Exercise objective:
Below is some data; print it all back exactly.

►

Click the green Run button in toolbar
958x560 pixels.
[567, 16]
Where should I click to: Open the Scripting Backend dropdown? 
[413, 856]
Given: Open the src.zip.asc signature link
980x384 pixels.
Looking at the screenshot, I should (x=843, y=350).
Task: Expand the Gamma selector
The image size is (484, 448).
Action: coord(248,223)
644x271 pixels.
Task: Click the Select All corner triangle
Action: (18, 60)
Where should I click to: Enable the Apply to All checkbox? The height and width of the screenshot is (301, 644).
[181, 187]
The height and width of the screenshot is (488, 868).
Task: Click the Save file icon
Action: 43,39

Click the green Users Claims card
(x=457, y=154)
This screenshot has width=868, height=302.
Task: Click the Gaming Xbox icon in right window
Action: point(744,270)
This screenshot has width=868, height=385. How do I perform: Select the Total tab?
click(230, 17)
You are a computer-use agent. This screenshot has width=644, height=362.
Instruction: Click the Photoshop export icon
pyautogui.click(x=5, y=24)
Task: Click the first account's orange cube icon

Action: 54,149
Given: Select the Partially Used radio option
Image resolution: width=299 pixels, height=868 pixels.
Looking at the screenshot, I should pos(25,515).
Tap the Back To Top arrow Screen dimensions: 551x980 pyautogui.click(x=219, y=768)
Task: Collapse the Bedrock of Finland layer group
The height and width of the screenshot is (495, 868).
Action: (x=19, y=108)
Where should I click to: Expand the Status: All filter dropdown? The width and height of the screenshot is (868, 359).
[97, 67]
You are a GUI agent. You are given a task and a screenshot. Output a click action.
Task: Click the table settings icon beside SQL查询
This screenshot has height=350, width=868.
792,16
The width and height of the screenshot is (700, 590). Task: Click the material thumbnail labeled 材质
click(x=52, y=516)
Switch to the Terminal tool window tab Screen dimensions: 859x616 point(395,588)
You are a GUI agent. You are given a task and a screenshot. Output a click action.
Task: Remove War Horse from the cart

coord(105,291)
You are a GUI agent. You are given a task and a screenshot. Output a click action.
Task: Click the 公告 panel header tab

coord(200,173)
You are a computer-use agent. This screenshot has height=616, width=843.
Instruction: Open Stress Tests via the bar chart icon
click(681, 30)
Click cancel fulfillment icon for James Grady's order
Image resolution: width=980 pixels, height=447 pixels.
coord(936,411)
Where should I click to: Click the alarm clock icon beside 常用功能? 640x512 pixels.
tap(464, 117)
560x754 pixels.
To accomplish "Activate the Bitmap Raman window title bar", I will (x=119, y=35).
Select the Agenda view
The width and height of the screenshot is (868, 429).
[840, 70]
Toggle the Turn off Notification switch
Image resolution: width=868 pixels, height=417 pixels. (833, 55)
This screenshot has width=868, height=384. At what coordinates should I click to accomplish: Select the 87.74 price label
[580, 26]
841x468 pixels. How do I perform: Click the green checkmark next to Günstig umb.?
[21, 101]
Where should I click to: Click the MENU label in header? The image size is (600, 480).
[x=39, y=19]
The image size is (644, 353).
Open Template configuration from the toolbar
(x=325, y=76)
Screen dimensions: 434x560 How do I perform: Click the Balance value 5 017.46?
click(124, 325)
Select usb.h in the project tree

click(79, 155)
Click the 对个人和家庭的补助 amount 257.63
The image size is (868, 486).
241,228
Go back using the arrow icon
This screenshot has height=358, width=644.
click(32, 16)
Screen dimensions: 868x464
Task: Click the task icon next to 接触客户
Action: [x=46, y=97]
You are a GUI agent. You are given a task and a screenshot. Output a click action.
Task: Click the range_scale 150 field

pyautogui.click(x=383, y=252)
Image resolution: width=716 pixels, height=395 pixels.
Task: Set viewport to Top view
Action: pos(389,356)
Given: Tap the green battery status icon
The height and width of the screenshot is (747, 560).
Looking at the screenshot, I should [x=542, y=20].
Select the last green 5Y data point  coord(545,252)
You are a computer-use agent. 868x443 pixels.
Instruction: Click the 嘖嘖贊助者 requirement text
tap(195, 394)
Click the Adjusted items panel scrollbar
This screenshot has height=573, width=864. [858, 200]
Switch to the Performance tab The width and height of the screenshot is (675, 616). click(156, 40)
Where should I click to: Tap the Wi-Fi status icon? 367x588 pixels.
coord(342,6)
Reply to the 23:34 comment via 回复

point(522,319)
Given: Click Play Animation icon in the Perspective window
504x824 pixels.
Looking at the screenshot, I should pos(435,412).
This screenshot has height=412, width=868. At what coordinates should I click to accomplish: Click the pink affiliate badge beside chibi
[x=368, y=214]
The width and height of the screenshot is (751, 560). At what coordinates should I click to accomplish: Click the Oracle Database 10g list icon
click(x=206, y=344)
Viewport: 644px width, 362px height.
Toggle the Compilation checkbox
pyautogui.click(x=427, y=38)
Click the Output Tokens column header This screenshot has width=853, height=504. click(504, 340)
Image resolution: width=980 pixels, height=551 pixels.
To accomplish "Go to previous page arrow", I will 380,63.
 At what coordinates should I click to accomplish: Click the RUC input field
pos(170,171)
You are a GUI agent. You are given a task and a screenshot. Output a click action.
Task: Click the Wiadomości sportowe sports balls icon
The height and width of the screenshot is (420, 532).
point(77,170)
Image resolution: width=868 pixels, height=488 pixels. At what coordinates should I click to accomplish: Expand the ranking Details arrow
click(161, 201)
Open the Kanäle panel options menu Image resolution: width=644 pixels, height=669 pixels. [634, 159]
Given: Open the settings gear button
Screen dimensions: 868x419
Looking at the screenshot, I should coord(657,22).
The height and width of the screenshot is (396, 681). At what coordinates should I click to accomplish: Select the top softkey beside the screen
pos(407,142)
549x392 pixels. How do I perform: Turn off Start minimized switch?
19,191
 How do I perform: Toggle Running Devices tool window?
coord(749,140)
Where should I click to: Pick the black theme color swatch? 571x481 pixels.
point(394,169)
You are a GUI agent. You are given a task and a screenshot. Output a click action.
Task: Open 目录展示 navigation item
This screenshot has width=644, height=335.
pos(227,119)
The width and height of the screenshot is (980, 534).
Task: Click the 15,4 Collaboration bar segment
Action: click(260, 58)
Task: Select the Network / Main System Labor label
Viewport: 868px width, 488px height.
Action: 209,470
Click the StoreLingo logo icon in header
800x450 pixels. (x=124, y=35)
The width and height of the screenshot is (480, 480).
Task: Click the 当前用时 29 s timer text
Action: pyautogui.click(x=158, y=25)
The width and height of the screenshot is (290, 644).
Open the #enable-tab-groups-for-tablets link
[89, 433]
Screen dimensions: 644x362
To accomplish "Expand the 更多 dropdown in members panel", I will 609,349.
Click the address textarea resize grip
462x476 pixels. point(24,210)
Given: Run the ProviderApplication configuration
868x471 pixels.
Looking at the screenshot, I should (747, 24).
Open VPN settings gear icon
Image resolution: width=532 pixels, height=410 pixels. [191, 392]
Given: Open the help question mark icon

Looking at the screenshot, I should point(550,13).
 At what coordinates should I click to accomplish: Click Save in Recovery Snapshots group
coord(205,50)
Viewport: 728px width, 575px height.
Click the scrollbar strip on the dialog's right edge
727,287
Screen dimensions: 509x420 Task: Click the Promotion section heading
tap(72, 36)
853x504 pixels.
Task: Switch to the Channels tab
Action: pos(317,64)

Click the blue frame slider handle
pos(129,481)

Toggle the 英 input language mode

◄

Exercise result:
Click the green Run button in toolbar
958x560 pixels.
[567, 16]
Where should I click to: Open the Scripting Backend dropdown? 
[413, 856]
Given: Open the src.zip.asc signature link
980x384 pixels.
Looking at the screenshot, I should (x=843, y=350).
Task: Expand the Gamma selector
The image size is (484, 448).
Action: coord(248,223)
644x271 pixels.
Task: Click the Select All corner triangle
Action: (18, 60)
Where should I click to: Enable the Apply to All checkbox? The height and width of the screenshot is (301, 644).
[181, 187]
The height and width of the screenshot is (488, 868).
Task: Click the Save file icon
Action: 43,39

Click the green Users Claims card
(x=457, y=154)
This screenshot has width=868, height=302.
Task: Click the Gaming Xbox icon in right window
Action: point(744,270)
This screenshot has width=868, height=385. How do I perform: Select the Total tab?
click(230, 17)
You are a computer-use agent. This screenshot has width=644, height=362.
Instruction: Click the Photoshop export icon
pyautogui.click(x=5, y=24)
Task: Click the first account's orange cube icon

Action: 54,149
Given: Select the Partially Used radio option
Image resolution: width=299 pixels, height=868 pixels.
Looking at the screenshot, I should pos(25,515).
Tap the Back To Top arrow Screen dimensions: 551x980 pyautogui.click(x=219, y=768)
Task: Collapse the Bedrock of Finland layer group
The height and width of the screenshot is (495, 868).
Action: (x=19, y=108)
Where should I click to: Expand the Status: All filter dropdown? The width and height of the screenshot is (868, 359).
[97, 67]
You are a GUI agent. You are given a task and a screenshot. Output a click action.
Task: Click the table settings icon beside SQL查询
This screenshot has height=350, width=868.
792,16
The width and height of the screenshot is (700, 590). Task: Click the material thumbnail labeled 材质
click(x=52, y=516)
Switch to the Terminal tool window tab Screen dimensions: 859x616 point(395,588)
You are a GUI agent. You are given a task and a screenshot. Output a click action.
Task: Remove War Horse from the cart

coord(105,291)
You are a GUI agent. You are given a task and a screenshot. Output a click action.
Task: Click the 公告 panel header tab

coord(200,173)
You are a computer-use agent. This screenshot has height=616, width=843.
Instruction: Open Stress Tests via the bar chart icon
click(681, 30)
Click cancel fulfillment icon for James Grady's order
Image resolution: width=980 pixels, height=447 pixels.
coord(936,411)
Where should I click to: Click the alarm clock icon beside 常用功能? 640x512 pixels.
tap(464, 117)
560x754 pixels.
To accomplish "Activate the Bitmap Raman window title bar", I will (x=119, y=35).
Select the Agenda view
The width and height of the screenshot is (868, 429).
[840, 70]
Toggle the Turn off Notification switch
Image resolution: width=868 pixels, height=417 pixels. (833, 55)
This screenshot has width=868, height=384. At what coordinates should I click to accomplish: Select the 87.74 price label
[580, 26]
841x468 pixels. How do I perform: Click the green checkmark next to Günstig umb.?
[21, 101]
Where should I click to: Click the MENU label in header? The image size is (600, 480).
[x=39, y=19]
The image size is (644, 353).
Open Template configuration from the toolbar
(x=325, y=76)
Screen dimensions: 434x560 How do I perform: Click the Balance value 5 017.46?
click(124, 325)
Select usb.h in the project tree

click(79, 155)
Click the 对个人和家庭的补助 amount 257.63
The image size is (868, 486).
241,228
Go back using the arrow icon
This screenshot has height=358, width=644.
click(32, 16)
Screen dimensions: 868x464
Task: Click the task icon next to 接触客户
Action: [x=46, y=97]
You are a GUI agent. You are given a task and a screenshot. Output a click action.
Task: Click the range_scale 150 field

pyautogui.click(x=383, y=252)
Image resolution: width=716 pixels, height=395 pixels.
Task: Set viewport to Top view
Action: pos(389,356)
Given: Tap the green battery status icon
The height and width of the screenshot is (747, 560).
Looking at the screenshot, I should [x=542, y=20].
Select the last green 5Y data point  coord(545,252)
You are a computer-use agent. 868x443 pixels.
Instruction: Click the 嘖嘖贊助者 requirement text
tap(195, 394)
Click the Adjusted items panel scrollbar
This screenshot has height=573, width=864. [858, 200]
Switch to the Performance tab The width and height of the screenshot is (675, 616). click(156, 40)
Where should I click to: Tap the Wi-Fi status icon? 367x588 pixels.
coord(342,6)
Reply to the 23:34 comment via 回复

point(522,319)
Given: Click Play Animation icon in the Perspective window
504x824 pixels.
Looking at the screenshot, I should pos(435,412).
This screenshot has height=412, width=868. At what coordinates should I click to accomplish: Click the pink affiliate badge beside chibi
[x=368, y=214]
The width and height of the screenshot is (751, 560). At what coordinates should I click to accomplish: Click the Oracle Database 10g list icon
click(x=206, y=344)
Viewport: 644px width, 362px height.
Toggle the Compilation checkbox
pyautogui.click(x=427, y=38)
Click the Output Tokens column header This screenshot has width=853, height=504. click(504, 340)
Image resolution: width=980 pixels, height=551 pixels.
To accomplish "Go to previous page arrow", I will 380,63.
 At what coordinates should I click to accomplish: Click the RUC input field
pos(170,171)
You are a GUI agent. You are given a task and a screenshot. Output a click action.
Task: Click the Wiadomości sportowe sports balls icon
The height and width of the screenshot is (420, 532).
point(77,170)
Image resolution: width=868 pixels, height=488 pixels. At what coordinates should I click to accomplish: Expand the ranking Details arrow
click(161, 201)
Open the Kanäle panel options menu Image resolution: width=644 pixels, height=669 pixels. [634, 159]
Given: Open the settings gear button
Screen dimensions: 868x419
Looking at the screenshot, I should coord(657,22).
The height and width of the screenshot is (396, 681). At what coordinates should I click to accomplish: Select the top softkey beside the screen
pos(407,142)
549x392 pixels. How do I perform: Turn off Start minimized switch?
19,191
 How do I perform: Toggle Running Devices tool window?
coord(749,140)
Where should I click to: Pick the black theme color swatch? 571x481 pixels.
point(394,169)
You are a GUI agent. You are given a task and a screenshot. Output a click action.
Task: Open 目录展示 navigation item
This screenshot has width=644, height=335.
pos(227,119)
The width and height of the screenshot is (980, 534).
Task: Click the 15,4 Collaboration bar segment
Action: click(260, 58)
Task: Select the Network / Main System Labor label
Viewport: 868px width, 488px height.
Action: 209,470
Click the StoreLingo logo icon in header
800x450 pixels. (x=124, y=35)
The width and height of the screenshot is (480, 480).
Task: Click the 当前用时 29 s timer text
Action: pyautogui.click(x=158, y=25)
The width and height of the screenshot is (290, 644).
Open the #enable-tab-groups-for-tablets link
[89, 433]
Screen dimensions: 644x362
To accomplish "Expand the 更多 dropdown in members panel", I will 609,349.
Click the address textarea resize grip
462x476 pixels. point(24,210)
Given: Run the ProviderApplication configuration
868x471 pixels.
Looking at the screenshot, I should (747, 24).
Open VPN settings gear icon
Image resolution: width=532 pixels, height=410 pixels. [191, 392]
Given: Open the help question mark icon

Looking at the screenshot, I should point(550,13).
 At what coordinates should I click to accomplish: Click Save in Recovery Snapshots group
coord(205,50)
Viewport: 728px width, 575px height.
Click the scrollbar strip on the dialog's right edge
727,287
Screen dimensions: 509x420 Task: Click the Promotion section heading
tap(72, 36)
853x504 pixels.
Task: Switch to the Channels tab
Action: pos(317,64)

Click the blue frame slider handle
pos(129,481)

Toggle the 英 input language mode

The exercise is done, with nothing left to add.